Opening music at Jonesborough Farmers Market

Opening twang at Jonesborough Farmers Market

Jonesborough’s Farmers Market and community “front porch” reopened for the business of fellowship, fresh foods, and handmade products on Saturday May 2nd.  The market’s eighth season opened with live music and a veritable cornucopia of fresh greens and garlic, mushrooms and meats, berries and baked goods, tamales and tomatoes, herbs and hummus, pottery and peppers.

A vendor at the Farmers Market

Rural Resources’ booth at the Farmers Market

The 2015 market season will bring with it two treats never before offered by Jonesborough Locally Grown – a breakfast tent with a healthy menu of baked goods filled with the fruits of local farmers’ labors and a second market, Boone Street Market, that will open as soon as the Saturday market closes to provide local produce and other products the rest of the day, as well as weekdays.

“It will be exciting to have a summer season with local produce available six days a week in Jonesborough,” says Jonesborough Locally Grown Executive Director Karen Childress. “There will be 54 hours a week of access to local produce between the two markets.

“Boone Street Market has been open six months now and has been extremely well-received, by both by growers and customers. Since Boone Street Market is an extension of the Saturday market, it will adjust its operating hours during the Saturday Farmers Market season to open at noon on Saturdays.”

The breakfast tent, as well, will add a new dimension to the Jonesborough Locally Grown experience, says Saturday market Co-Manager Debbie Kruse. “With the opening of Boone Street Market and our commercial kitchen last year, we now have the opportunity to prepare healthy foods and offer them to our customers at the market,” Kruse says. “Volunteers will be preparing homemade biscuits filled with local eggs and sausage. Opening day, we also will offer a special treat, homemade blueberry scones made with Rogue Harbor blueberries. And as the fruits come in season we will offer delicious local fruit cups.

“If you like what you taste, we will give you the recipe, using all local ingredients, you can shop at the market and prepare at home.”

The breakfast tent will open early and serve until 10 a.m., or when they run out.

Also new this season will be two educational endeavors. The fourth Saturday of each month will feature special fun activities for children and youth, such as cooking, planting, and growing – and fun activities, such as a Hula Hoop party, a juggler and a scavenger hunt.

Additionally, “As a producer only market, we really do want our customers to know their farmer’s name,” says Saturday market co-manager Heidi Ehle. “To help with this we will have a weekly featured farmer. Look for the signs at the market that will tell you more about one of our producers each week, and we will give them a chance to offer samples, or a recipe, or something else special from their experience and knowledge.”
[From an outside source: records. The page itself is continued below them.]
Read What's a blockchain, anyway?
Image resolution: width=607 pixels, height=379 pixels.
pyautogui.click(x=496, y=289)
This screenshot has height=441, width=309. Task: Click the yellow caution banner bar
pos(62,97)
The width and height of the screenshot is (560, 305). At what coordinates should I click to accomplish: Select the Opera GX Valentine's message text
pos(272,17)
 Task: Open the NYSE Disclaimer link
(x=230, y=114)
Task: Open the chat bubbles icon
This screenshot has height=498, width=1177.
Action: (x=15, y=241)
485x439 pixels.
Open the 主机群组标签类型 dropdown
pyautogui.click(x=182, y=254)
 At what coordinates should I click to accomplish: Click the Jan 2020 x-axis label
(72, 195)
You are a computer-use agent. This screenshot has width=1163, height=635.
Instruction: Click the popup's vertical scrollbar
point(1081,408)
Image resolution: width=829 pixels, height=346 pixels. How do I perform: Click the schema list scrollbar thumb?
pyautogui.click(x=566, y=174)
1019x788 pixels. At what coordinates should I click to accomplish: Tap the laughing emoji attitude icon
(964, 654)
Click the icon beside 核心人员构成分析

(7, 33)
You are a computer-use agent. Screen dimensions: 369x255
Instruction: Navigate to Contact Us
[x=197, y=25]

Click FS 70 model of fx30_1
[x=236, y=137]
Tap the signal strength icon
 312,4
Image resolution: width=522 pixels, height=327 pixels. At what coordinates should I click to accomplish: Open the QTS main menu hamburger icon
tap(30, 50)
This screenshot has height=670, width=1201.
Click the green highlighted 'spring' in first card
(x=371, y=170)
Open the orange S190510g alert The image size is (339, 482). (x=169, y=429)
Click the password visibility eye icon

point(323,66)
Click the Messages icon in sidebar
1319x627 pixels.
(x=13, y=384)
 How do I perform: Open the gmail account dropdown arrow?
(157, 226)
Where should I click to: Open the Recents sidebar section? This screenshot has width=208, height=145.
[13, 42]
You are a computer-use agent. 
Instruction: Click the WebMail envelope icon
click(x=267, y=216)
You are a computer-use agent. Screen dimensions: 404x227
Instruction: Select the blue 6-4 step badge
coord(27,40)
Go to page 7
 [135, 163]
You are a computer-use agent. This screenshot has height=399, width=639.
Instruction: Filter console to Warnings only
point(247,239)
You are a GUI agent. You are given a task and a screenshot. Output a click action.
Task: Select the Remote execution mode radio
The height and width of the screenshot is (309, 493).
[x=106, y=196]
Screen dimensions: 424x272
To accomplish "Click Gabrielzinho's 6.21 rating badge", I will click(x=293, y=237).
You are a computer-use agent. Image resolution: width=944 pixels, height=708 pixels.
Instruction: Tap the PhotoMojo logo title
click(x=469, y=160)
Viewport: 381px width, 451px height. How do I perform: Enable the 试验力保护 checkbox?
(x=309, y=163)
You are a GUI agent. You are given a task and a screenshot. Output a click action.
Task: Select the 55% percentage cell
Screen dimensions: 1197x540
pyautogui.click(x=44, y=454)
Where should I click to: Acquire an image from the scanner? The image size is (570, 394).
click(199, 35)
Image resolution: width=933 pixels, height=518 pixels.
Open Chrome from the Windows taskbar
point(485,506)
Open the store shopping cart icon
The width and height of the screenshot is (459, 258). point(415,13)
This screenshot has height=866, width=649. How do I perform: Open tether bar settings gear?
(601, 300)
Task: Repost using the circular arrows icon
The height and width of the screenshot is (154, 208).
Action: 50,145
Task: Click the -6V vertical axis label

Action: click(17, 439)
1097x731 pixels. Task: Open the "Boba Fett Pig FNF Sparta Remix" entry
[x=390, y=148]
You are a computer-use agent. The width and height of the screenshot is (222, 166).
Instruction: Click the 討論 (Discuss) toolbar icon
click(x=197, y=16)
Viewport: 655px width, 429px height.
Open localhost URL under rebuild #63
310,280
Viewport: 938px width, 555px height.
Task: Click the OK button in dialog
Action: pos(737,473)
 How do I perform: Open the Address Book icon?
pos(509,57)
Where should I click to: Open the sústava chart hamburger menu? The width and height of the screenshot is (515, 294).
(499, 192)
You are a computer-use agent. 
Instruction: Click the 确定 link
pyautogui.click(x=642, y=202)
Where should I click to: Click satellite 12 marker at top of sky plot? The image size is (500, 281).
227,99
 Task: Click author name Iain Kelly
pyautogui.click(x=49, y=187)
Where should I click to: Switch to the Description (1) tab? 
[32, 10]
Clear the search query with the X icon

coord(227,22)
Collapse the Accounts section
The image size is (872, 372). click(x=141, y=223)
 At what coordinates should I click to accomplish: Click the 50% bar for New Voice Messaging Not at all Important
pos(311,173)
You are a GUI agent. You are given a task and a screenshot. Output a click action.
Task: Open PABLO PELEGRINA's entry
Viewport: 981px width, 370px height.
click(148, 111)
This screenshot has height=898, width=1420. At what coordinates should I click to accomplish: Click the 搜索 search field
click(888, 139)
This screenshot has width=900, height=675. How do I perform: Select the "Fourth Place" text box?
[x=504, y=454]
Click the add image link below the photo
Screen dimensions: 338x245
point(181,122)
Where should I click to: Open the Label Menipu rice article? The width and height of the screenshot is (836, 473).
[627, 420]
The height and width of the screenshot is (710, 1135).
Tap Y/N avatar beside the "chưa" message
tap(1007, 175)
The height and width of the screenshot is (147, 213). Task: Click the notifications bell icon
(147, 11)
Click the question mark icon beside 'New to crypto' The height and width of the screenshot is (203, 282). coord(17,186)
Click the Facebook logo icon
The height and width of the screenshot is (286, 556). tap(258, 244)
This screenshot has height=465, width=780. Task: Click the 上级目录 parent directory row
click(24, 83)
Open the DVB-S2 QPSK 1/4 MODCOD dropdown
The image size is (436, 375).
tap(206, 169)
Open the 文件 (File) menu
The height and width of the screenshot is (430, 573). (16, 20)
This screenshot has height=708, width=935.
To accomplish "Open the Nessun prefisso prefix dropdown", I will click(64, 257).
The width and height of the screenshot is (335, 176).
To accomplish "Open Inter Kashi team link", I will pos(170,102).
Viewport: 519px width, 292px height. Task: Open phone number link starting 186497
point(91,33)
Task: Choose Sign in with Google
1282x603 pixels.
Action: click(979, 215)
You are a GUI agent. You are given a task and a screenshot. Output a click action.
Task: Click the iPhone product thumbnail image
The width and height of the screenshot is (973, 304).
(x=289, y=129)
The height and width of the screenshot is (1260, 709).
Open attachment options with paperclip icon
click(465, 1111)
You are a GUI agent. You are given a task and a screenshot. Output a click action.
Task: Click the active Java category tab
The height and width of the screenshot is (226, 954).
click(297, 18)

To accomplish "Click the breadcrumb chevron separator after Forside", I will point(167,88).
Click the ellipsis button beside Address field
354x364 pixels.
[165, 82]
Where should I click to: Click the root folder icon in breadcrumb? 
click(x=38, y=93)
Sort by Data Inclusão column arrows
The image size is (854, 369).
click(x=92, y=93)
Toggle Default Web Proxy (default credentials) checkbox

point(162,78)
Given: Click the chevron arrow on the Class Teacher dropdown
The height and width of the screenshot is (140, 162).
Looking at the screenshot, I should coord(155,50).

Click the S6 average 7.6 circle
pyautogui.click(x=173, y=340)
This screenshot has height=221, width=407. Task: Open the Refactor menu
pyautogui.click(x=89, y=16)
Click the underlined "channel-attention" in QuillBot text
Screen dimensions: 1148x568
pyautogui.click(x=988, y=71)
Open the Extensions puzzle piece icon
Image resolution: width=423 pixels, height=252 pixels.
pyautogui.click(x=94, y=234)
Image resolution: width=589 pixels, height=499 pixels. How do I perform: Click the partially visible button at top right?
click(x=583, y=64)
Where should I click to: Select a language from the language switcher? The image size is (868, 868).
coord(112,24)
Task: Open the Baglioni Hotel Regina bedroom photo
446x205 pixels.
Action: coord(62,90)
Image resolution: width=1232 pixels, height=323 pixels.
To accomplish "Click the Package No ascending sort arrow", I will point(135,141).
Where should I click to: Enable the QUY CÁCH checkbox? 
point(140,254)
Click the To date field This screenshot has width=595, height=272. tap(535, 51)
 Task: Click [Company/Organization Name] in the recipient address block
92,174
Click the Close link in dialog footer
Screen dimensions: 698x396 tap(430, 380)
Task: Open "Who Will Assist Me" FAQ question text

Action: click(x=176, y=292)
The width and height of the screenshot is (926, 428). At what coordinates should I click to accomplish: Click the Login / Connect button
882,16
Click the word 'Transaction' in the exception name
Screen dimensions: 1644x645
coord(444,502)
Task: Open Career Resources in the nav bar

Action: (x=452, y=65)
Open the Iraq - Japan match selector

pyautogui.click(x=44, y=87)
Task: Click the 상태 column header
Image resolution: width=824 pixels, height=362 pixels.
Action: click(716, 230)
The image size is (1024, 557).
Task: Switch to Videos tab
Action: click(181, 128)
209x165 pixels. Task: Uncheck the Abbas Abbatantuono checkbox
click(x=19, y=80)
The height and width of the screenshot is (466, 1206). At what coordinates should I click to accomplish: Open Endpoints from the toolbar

The first featured farmer was Perry Phillips, who had tomato plants for sale, as well as other vegetable and garden plants he cultivated himself.

In addition to Phillips’ and other vendors’ herbs, vegetable and ornamental bedding plants, many of the Saturday market farmers already have a wide array of fresh produce, Ehle and Kruse say. “Obviously the hoop houses and greenhouses have been busy since before the snow melted,” Ehle says, “because the line up of early produce this year is startling.”

Lots of fresh veggies for sale!

Lots of fresh veggies for sale!

The fresh, local smorgasbord for early May includes: kale, lettuce, chard, garlic, asparagus, mint, watercress, ramps, leeks, fava greens, pea shoots, collards, broccoli, arugula, onions, baby bok choy, fresh and dried Shitake mushrooms, hothouse tomatoes, strawberries, and microgreens. From the farms that raise livestock, there will be goat cheese, chicken, beef, pork, lamb and “eggs, eggs and more eggs,” Kruse says.

Already prepared goods will include tamales, fig muffins, Danish, hummus, couscous, jams and jellies, while crafts will include quilted items and pottery.

The Saturday market’s musical accompaniment will continue this spring with live music starting at 9 a.m. “Roy Andrade’s ‘curating’ of our groups provides a quality and variety of local music that is a big draw at our market,” Ehle says.

Any morning in downtown Jonesborough is special, but the Saturday morning experience is unique, market administrators say. “We really cannot take any credit for the beautiful townscape that is the setting for our market,” Ehle says, “but honestly, heading to Courthouse Square to see the early morning light on that street, with the train rumbling by occasionally and the farmers setting up their tables – I feel like I am in an illustration of some amazing children’s story. It’s truly magical. There is a certain timelessness about it. We are so privileged to have our market there, and the support from the town.”

Hours for the two Jonesborough Locally Grown markets are: Jonesborough Farmers Market, May 2-Oct. 31, Saturdays 8 a.m.-noon, and Boone Street Market, 101 Boone St., Monday-Friday 10 a.m.-7 p.m., Saturdays noon-5 p.m.